◆ **What the exercise asks**
Reproduce the items below word for word, starting at the very beginning and ending with the line that contains "pos(918,22)", both included, and leave the pictures out of your answer.
==================================================
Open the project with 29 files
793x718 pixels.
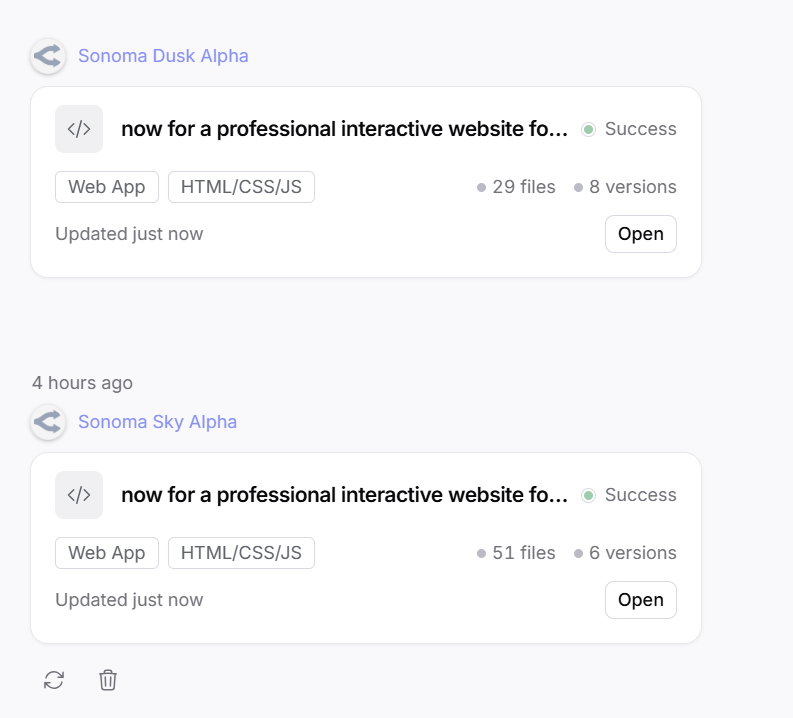tap(640, 234)
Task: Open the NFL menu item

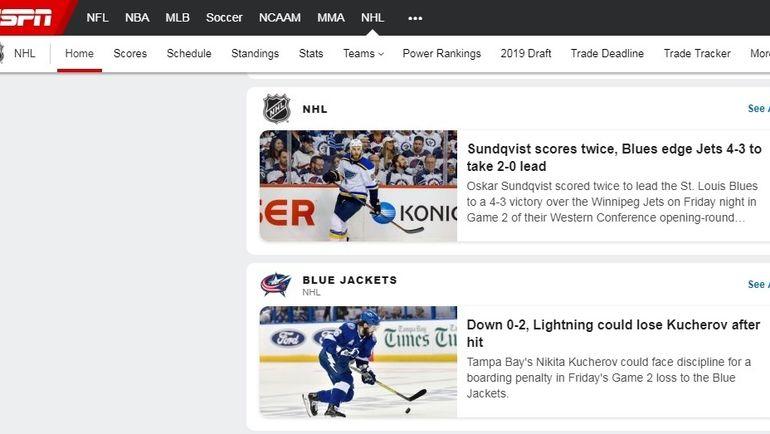Action: click(x=97, y=18)
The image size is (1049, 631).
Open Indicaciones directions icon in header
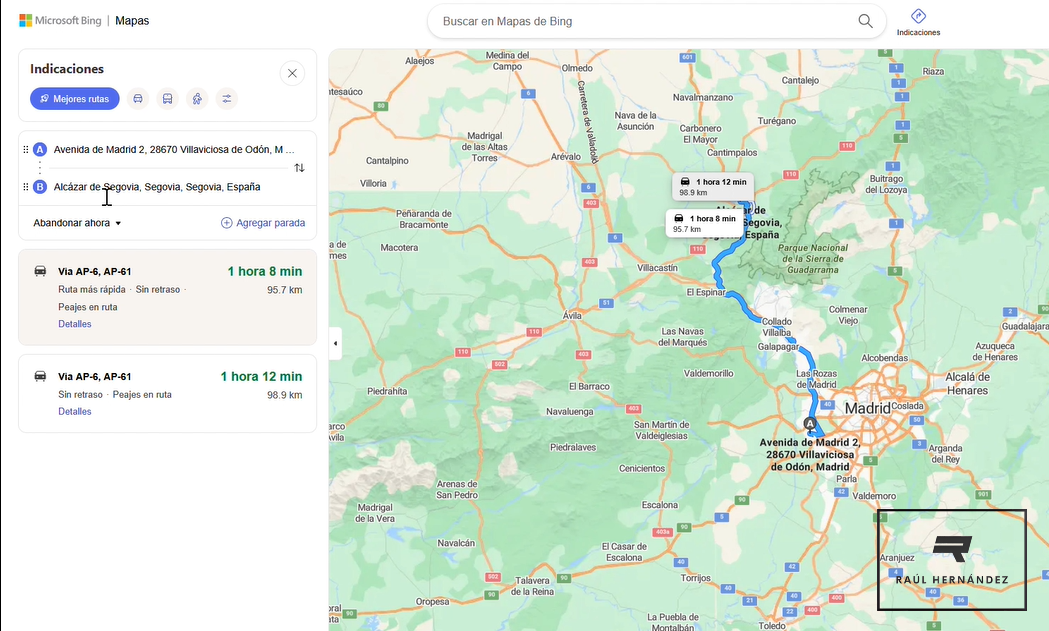pos(918,22)
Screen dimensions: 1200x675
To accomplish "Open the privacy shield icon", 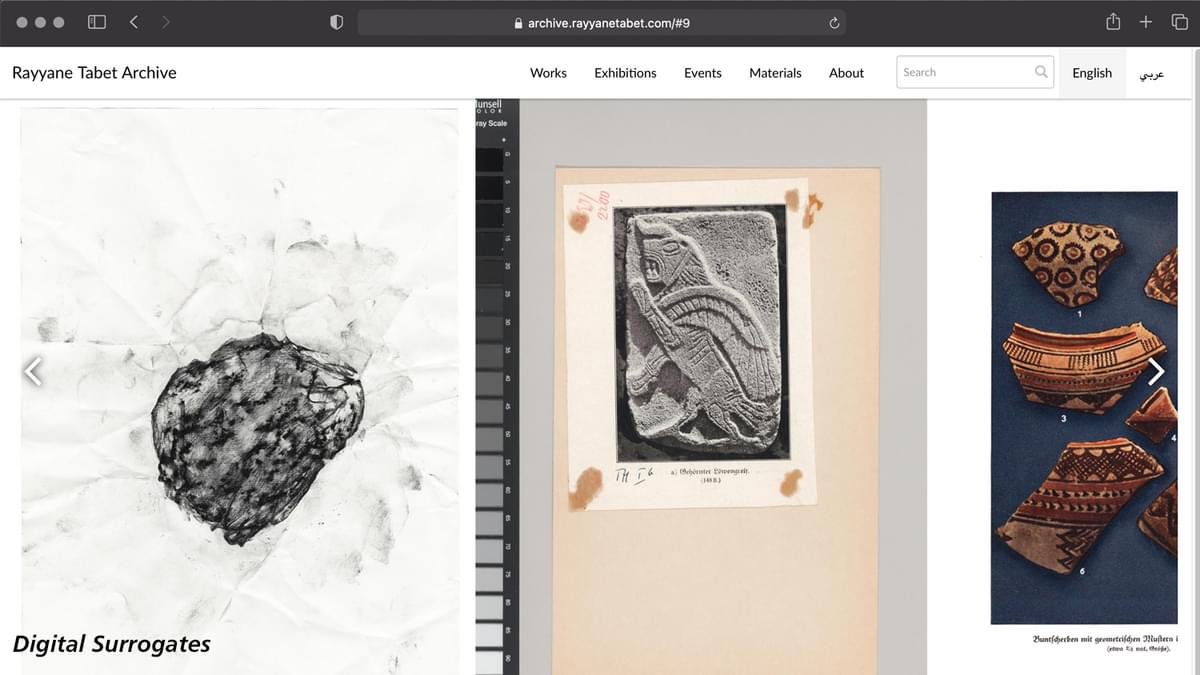I will coord(337,22).
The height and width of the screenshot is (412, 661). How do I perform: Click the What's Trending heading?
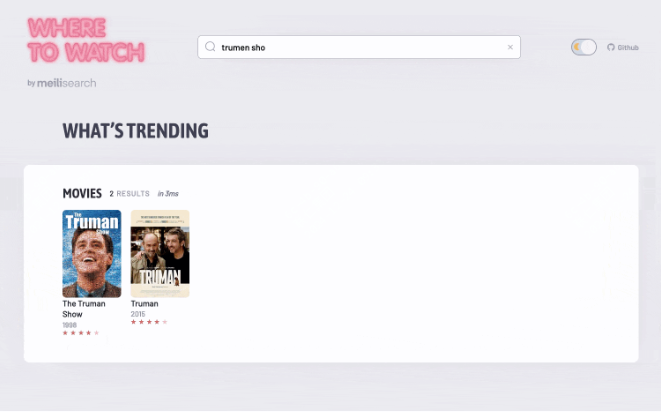(x=136, y=131)
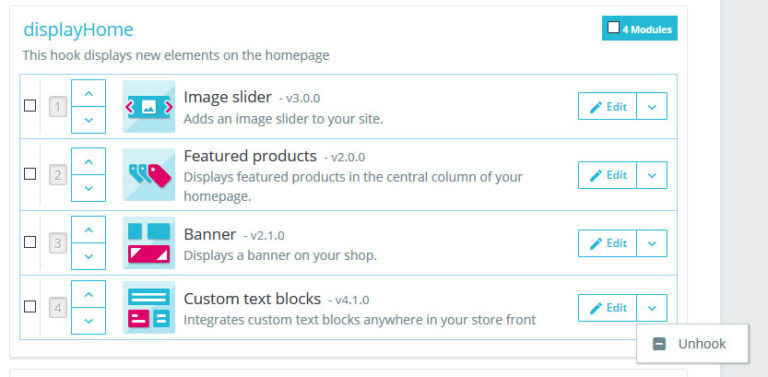The image size is (768, 377).
Task: Click the Banner module icon
Action: pos(149,243)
==================================================
◆ **Correct answer**
Open the project with 29 files
793x718 pixels.
tap(640, 234)
Task: Open the NFL menu item

Action: click(x=97, y=18)
The image size is (1049, 631).
Open Indicaciones directions icon in header
pos(918,22)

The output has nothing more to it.